* BEGIN Selected passage *

### DS7337 NLP - HW 5
#### David Wei

# Homework 5

<u>**HW 5:**</u>

1.	Compile a list of static links (permalinks) to individual user movie reviews from one particular website. This will be your working dataset for this assignment, as well as for assignments 7 and 8, which together will make up your semester project.   

    - a. It does not matter if you use a crawler or if you manually collect the links, but you will need at least 100 movie review links. Note that, as of this writing, the robots.txt file of IMDB.com allows the crawling of user reviews.
    - b. Each link should be to a web page that has only one user review of only one movie, e.g., the user review permalinks on the IMDB site.
    - c. Choose reviews of movies that are all in the same genre, e.g., sci-fi, mystery, romance, superhero, etc.  
    - d.	Make sure your collection includes reviews of several movies in your chosen genre and that it includes a mix of negative and positive reviews.  

2.	Extract noun phrase (NP) chunks from your reviews using the following procedure:
    - a.	In Python, use BeautifulSoup to grab the main review text from each link.  
    - b.	Next run each review text through a tokenizer, and then try to NP-chunk it with a shallow parser. 
    - c.	You probably will have too many unknown words, owing to proper names of characters, actors, and so on that are not in your working dictionary. Make sure the main names that are relevant to the movies in your collection of reviews are added to the working lexicon, and then run the NP chunker again.

* END Selected passage *
* BEGIN Material provided *

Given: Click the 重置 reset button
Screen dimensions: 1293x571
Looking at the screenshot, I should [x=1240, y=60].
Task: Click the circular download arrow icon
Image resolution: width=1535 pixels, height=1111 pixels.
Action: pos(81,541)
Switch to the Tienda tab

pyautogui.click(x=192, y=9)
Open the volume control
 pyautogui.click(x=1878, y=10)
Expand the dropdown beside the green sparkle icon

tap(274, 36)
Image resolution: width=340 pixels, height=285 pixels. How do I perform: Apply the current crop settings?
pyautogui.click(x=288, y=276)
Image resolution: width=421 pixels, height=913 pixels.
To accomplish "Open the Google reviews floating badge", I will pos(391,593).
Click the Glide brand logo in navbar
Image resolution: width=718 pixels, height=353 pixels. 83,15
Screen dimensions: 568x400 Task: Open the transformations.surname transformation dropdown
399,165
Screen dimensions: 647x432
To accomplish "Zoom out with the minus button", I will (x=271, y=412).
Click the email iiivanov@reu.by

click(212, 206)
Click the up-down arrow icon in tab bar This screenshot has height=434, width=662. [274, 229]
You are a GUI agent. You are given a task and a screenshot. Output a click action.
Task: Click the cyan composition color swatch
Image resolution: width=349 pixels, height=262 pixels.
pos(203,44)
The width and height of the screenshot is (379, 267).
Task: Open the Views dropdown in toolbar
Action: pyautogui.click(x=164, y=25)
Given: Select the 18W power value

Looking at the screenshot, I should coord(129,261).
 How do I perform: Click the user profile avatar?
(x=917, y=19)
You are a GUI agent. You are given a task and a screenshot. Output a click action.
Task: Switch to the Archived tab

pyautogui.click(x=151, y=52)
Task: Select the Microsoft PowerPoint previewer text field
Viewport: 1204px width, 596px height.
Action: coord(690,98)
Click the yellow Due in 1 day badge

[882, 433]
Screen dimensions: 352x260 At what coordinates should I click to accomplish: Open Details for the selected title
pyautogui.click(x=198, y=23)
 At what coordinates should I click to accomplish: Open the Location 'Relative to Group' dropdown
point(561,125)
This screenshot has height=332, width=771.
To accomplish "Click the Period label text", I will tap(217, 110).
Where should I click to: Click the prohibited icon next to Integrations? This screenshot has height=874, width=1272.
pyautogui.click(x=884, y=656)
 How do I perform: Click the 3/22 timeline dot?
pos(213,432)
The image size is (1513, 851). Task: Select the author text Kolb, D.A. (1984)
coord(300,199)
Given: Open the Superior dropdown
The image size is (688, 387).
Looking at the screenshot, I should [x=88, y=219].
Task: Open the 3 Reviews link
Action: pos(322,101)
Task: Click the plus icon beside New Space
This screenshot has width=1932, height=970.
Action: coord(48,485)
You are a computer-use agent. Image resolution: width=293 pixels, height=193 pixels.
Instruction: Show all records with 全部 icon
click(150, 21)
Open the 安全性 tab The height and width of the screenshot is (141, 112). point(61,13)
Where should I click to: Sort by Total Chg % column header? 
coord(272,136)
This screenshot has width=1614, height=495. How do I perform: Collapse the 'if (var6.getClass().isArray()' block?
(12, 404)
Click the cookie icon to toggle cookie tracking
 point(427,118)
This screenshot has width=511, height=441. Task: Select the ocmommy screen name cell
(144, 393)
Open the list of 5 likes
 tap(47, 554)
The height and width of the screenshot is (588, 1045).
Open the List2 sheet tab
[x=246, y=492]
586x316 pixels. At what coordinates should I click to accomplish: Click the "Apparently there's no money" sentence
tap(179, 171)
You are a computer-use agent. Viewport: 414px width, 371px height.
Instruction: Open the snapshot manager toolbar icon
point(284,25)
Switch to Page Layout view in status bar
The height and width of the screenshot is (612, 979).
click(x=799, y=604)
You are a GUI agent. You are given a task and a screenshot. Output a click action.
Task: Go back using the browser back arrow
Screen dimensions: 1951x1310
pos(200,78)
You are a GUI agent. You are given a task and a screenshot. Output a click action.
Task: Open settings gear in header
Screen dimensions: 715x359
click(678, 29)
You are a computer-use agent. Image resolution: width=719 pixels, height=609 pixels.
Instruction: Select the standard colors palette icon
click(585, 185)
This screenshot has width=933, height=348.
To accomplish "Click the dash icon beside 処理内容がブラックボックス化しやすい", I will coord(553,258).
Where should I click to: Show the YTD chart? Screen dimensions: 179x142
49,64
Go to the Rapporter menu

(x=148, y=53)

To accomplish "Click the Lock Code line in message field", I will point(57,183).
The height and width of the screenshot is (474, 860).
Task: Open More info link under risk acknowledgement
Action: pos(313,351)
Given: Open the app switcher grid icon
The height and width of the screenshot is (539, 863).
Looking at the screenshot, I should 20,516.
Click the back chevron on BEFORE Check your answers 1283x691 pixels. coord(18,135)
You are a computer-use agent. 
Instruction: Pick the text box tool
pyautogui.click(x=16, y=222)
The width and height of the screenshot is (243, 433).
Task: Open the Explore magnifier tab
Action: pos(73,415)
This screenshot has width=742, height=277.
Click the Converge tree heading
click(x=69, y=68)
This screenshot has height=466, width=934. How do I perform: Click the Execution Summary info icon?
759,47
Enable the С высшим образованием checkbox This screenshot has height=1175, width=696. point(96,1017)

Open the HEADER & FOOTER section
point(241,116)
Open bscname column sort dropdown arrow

* END Material provided *

● **Written task A**
Reproduce word for word the part of the homework assignment that opens with the words containing "# Homework 5" and closes with "of user reviews.".
● **Written task B**
In the entries, give the part that opens with the line containing "Click the cookie" and closes with the line containing "point(284,25)", swapping "likes" for "reactions" and changing nothing else.

● **Written response A**
# Homework 5

<u>**HW 5:**</u>

1.	Compile a list of static links (permalinks) to individual user movie reviews from one particular website. This will be your working dataset for this assignment, as well as for assignments 7 and 8, which together will make up your semester project.   

    - a. It does not matter if you use a crawler or if you manually collect the links, but you will need at least 100 movie review links. Note that, as of this writing, the robots.txt file of IMDB.com allows the crawling of user reviews.

● **Written response B**
Click the cookie icon to toggle cookie tracking
 point(427,118)
This screenshot has width=511, height=441. Task: Select the ocmommy screen name cell
(144, 393)
Open the list of 5 reactions
 tap(47, 554)
The height and width of the screenshot is (588, 1045).
Open the List2 sheet tab
[x=246, y=492]
586x316 pixels. At what coordinates should I click to accomplish: Click the "Apparently there's no money" sentence
tap(179, 171)
You are a computer-use agent. Viewport: 414px width, 371px height.
Instruction: Open the snapshot manager toolbar icon
point(284,25)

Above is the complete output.